Unusual, but equally delicious was the Kubba hamuth. I’ve never heard of such a dish before but I only wish I had sooner. Again portion wise it was tiny, but the flavour was seeping out – a reason alone why I want more in my bowl. The dish was lamb dumplings covered in a sort of rice mixture (I think). drenched in tomato sauce, turnips, onions, garlic and mint oil. I’m sure you’re already drooling just reading this – so imagine eating it. Each mouthful was an explosion of exotic flavours – yet everything here still seemed modern in its approach and not alienating anyone into a bamboozle of unknown, it’s all very approachable. In fact Philip’s cooking and approach reminds me alot of Iranian born TV chef, Sabrina Ghayour. Of course both cuisines are different, but there are alot of similarities and both of these chefs style of cooking are made for the modern-day eater.

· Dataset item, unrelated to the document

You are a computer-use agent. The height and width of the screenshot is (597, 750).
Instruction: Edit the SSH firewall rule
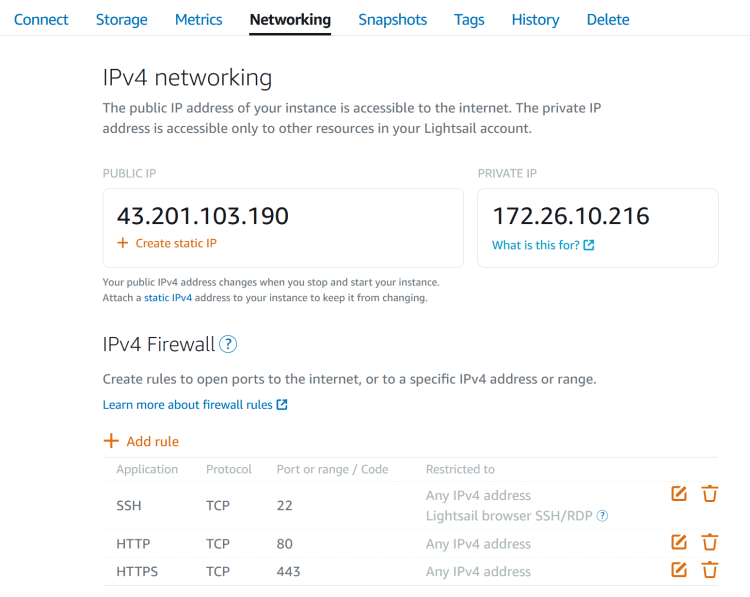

The main spectacle here at this supperclub was a huge serving of tender and moist lamb chops – accompanied by the most gorgeous warm dolma and roasted peppers, the smell of it all was amazing. Wafts of garlic and lemon leaking out all over the table. It’s dishes like these which make you wonder just why this delicious cuisine hasn’t stormed the streets of London quite yet – soon hopefully. Fattoush salad came served in a large pan and was the best example I’ve ever had. A mix of salad leaves, radishes, crispy fried bread and a medley of herbs and spices. A gorgeous dish which I could eat all over again.
By this point during the evening we were very full and struggling to find room for dessert – but of course we found it. Knafa – baked cream and filo pastry topped with blossom water syrup and pistachios. A lovely dessert which actually turned out to be our favourite dish of the whole evening. Juma Kitchen was such a lovely experience and I really can’t recommend it highly enough. If you’re looking for good hearty food or simply an experience with a difference then keep an eye on Philip – he’ll no doubt have something special popping up sometime soon.